17) Treat pricing & packaging as a core growth lever
ProfitWell/Paddle’s analyses argue monetization changes can dwarf acquisition—e.g., “monetization has nearly 8× the impact of acquisition,” and updating pricing quarterly can deliver 2–4× higher ARPU. Simon‑Kucher’s global studies likewise underscore that pricing power is a primary driver of profitable growth. Iterate tiers, price metrics, and localization. (Paddle)
18) Localize to unlock new markets
CSA Research found 76% of online shoppers prefer products with information in their own language, and 40% will never buy from websites in other languages. Start with marketing site pages, onboarding flows, and help docs for your top 1–3 growth geographies. (CSA Research)
19) Run win‑back sequences for inactive users/customers
Don’t let churned or lapsed users fade away. Return Path/Validity’s research shows win‑back emails can be effective, and other analyses report that ~45% of recipients of a win‑back email go on to open subsequent messages. Use a short series with a tangible “come back” incentive. (Validity)
20) Engineer onboarding to first value (and make it delightful)
Superhuman famously ran a high‑touch, white‑glove onboarding to get new users to their “aha” moment fast—and used PMF survey insights to tighten every step. Even if you’re self‑serve, you can borrow the principle: guided checklists, default data, empty‑state examples, and a single clear success path for the first session. (First Round)
A simple operating cadence to make these stick
Weekly: Review a single growth board with your input metrics (traffic by source, signups, activation rate, TTV), output metrics (retained WAU/MAU, expansion, ARPU), and a 3–5 experiment backlog.
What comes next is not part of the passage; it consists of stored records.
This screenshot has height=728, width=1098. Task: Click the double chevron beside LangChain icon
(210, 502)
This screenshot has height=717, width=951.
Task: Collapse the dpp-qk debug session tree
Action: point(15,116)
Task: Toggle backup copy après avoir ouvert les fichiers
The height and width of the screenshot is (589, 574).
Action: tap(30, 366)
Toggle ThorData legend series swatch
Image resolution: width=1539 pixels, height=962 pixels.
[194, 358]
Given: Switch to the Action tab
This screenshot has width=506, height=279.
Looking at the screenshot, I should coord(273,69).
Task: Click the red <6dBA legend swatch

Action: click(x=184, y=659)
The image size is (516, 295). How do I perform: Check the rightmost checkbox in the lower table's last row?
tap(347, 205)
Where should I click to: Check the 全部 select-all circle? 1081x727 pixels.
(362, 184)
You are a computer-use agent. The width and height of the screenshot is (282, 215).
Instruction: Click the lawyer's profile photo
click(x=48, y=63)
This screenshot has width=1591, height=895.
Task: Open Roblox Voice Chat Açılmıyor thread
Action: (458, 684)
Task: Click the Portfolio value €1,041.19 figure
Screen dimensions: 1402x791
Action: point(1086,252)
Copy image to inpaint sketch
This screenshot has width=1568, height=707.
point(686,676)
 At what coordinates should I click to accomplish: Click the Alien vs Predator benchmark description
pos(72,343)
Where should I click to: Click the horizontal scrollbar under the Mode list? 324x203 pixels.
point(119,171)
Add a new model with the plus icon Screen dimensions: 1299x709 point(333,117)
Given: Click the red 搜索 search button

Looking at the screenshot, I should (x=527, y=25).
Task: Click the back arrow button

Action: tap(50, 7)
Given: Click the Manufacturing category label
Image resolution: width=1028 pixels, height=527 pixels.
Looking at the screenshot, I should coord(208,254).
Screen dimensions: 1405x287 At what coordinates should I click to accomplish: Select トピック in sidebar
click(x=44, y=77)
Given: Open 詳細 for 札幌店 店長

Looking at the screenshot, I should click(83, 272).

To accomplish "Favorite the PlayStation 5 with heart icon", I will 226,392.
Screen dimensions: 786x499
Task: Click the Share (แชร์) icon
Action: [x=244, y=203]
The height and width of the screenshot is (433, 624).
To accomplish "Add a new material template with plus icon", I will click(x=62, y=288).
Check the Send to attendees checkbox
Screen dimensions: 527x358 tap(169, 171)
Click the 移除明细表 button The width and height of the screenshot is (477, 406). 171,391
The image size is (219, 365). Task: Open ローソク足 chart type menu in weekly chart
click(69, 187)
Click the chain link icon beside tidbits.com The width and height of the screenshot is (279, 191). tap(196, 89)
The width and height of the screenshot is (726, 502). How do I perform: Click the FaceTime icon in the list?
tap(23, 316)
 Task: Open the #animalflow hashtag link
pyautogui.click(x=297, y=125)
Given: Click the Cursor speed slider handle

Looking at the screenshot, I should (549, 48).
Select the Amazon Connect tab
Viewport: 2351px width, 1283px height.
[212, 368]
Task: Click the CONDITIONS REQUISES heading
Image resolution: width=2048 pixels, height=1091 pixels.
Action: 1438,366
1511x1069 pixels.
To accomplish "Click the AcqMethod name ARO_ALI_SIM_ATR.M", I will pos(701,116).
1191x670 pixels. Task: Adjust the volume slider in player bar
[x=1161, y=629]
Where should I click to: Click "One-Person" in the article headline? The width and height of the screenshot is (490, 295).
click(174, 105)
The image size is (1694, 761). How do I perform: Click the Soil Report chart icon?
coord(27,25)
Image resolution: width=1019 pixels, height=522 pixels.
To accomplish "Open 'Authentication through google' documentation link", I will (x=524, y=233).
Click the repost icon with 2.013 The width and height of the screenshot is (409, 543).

Tie every experiment to a hypothesis and a target metric. (Harvard Business Review)
Monthly: Ship at least one pricing/packaging experiment (positioning, fences, add‑ons) and one lifecycle experiment (new trigger or channel). (Paddle)
Quarterly: Do a friction audit—speed (Core Web Vitals), forms, localization, and help content; refresh your SEO map (what you should rank for vs. what you do). (Deloitte)
Key quotes to rally the team
“The reality of growth is that there is never a silver bullet.” — Brian Balfour. Build the machine. (Brian Balfour)
“Personalization leaders drive 40% more revenue from those activities.” — McKinsey. Don’t spray and pray. (McKinsey & Company)
“Referral program… permanently increased signups by 60%.” — Dropbox slide (Drew Houston). Loops beat lines. (waitlist-image-bucket.s3.us-east-2.amazonaws.com)
Conclusion
Validate PMF (40% rule).
Build the system: North Star, loops, experimentation.
Attack the compounding fundamentals: speed, friction, lifecycle, personalization, social proof.
Layer on programs: SEO (including programmatic), referrals, PQL/PLS, pricing, localization, win‑back.
Do this, and you’ll give yourself not just a set of “hacks,” but a growth engine that compounds.